Pardons on the Rise in Connecticut
NEW HAVEN, Conn. - The number of ex-offenders being granted pardons in Connecticut has increased dramatically over the past few years. But the rise affects only a certain group: those serving probation. Erika Tindill, Gov. Dannel Malloy's appointee as chair of the Board of Pardons and Paroles, says 58 percent of more than 800 applicants were granted some form of a pardon in 2009, and 48 percent in 2010.
"The vast majority, I would say 99 percent of the people, have never served a day - never served a day. What that says to me is that people who have actually served time, they're not applying because they don't think they can get one."
She says those who have served prison time are often advised that they are not eligible. Community forums like the one she attended recently in New Haven are important for getting the word out that they can apply, she adds.
Norm Pattis, a long-time New Haven criminal defense attorney, is surprised by the increase in pardons.
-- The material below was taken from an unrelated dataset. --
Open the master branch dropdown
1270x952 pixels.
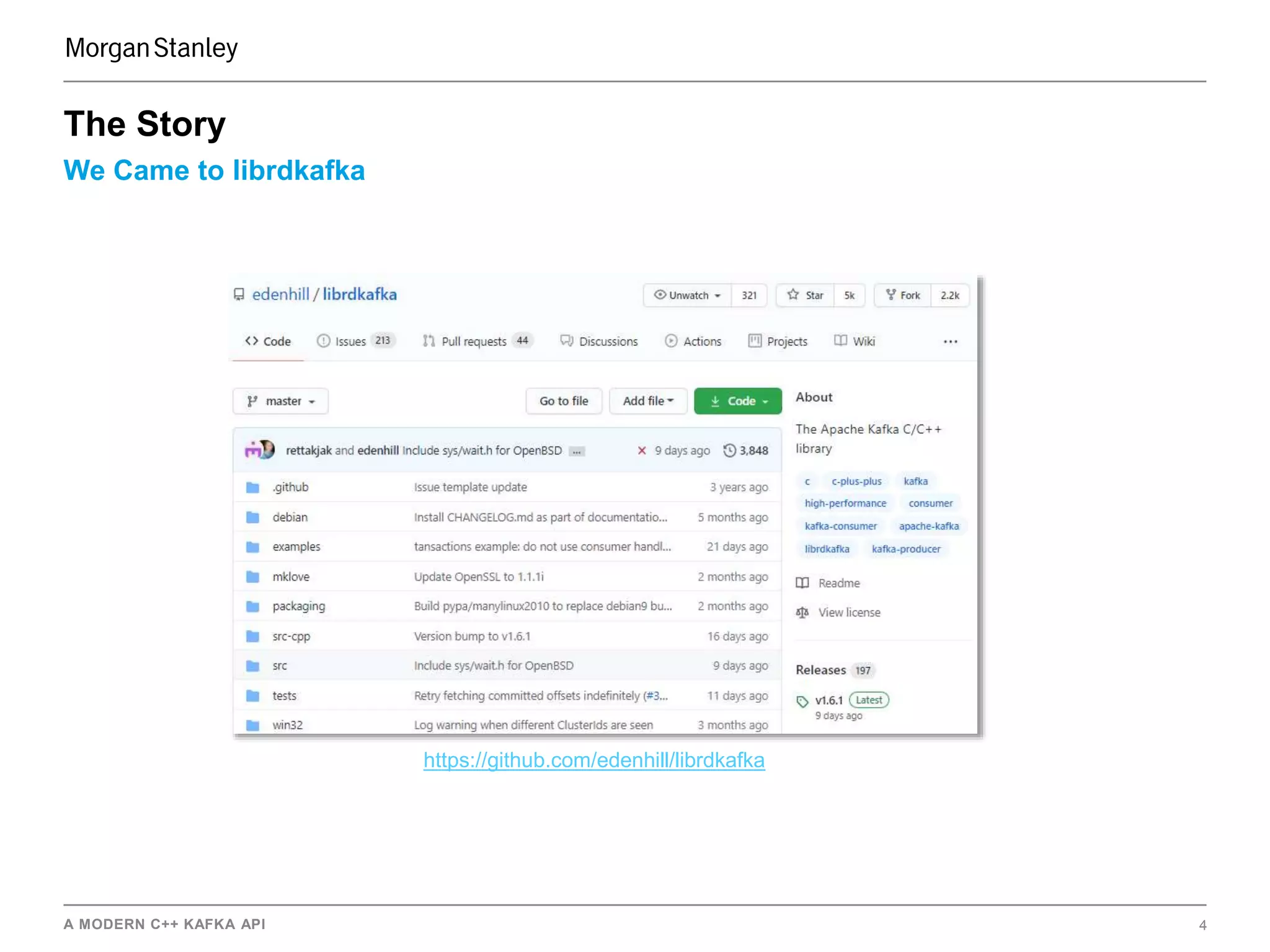click(280, 402)
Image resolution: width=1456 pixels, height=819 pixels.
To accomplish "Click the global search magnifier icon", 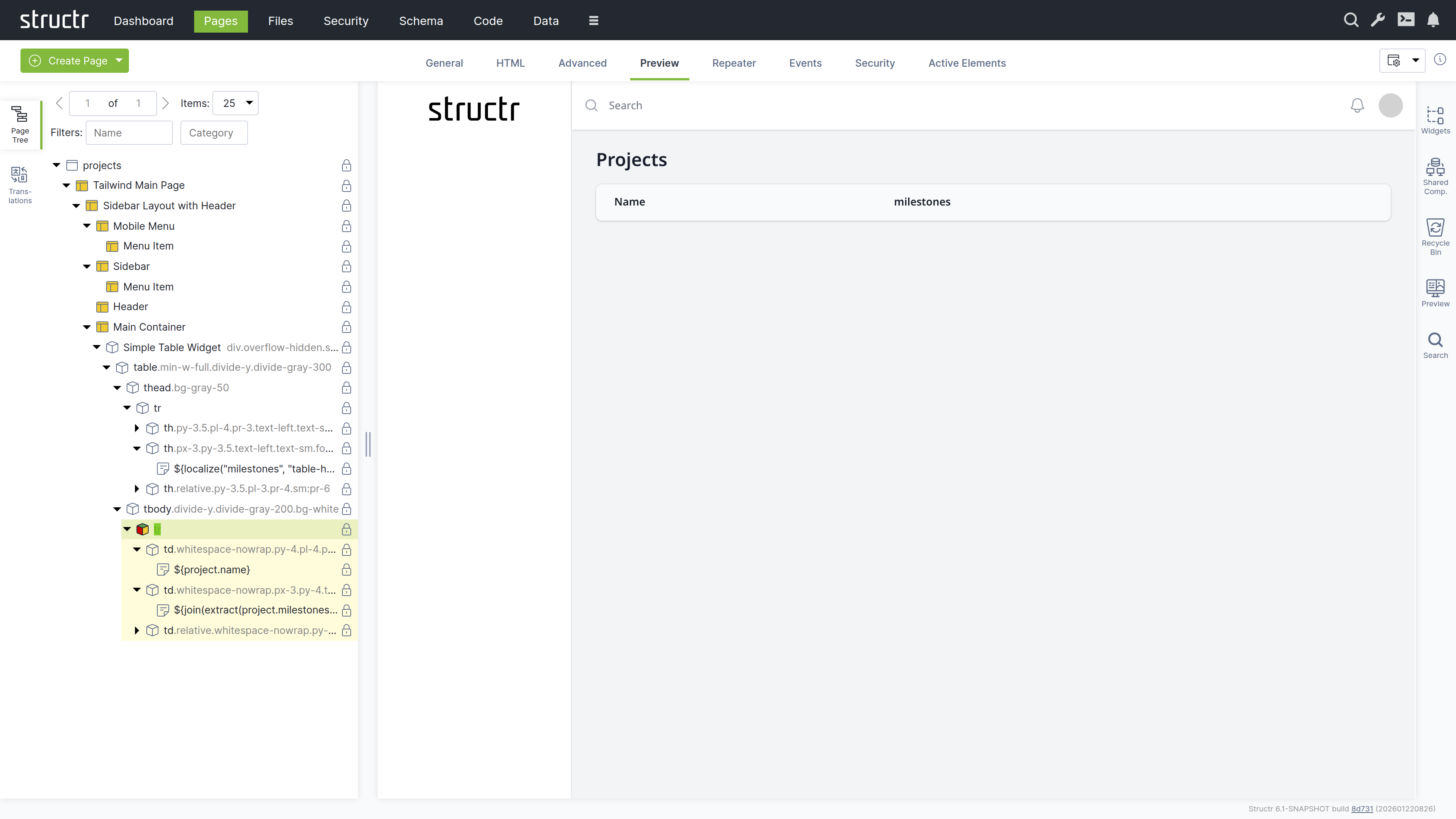I will 1350,20.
"I've been telling people, 'forget about it' on pardon applications. I've only done about three in the last 20 years, because for many, many years, nobody was getting them."
Erika Tindill, who took over the agency in May, says one criticism she has heard often is that people do not even know how the pardons process works.
"What I've said is, why can't we come up with some articulated guidelines, some guidance, so you can look and check off: 'Okay, I've done community service, I've raised a family.' Whatever it is, you can show here's how you've given back, here's how you've changed."
The numbers went up after the state funded an agency to help people with their pardon applications and reduced the amount of time required before someone can apply.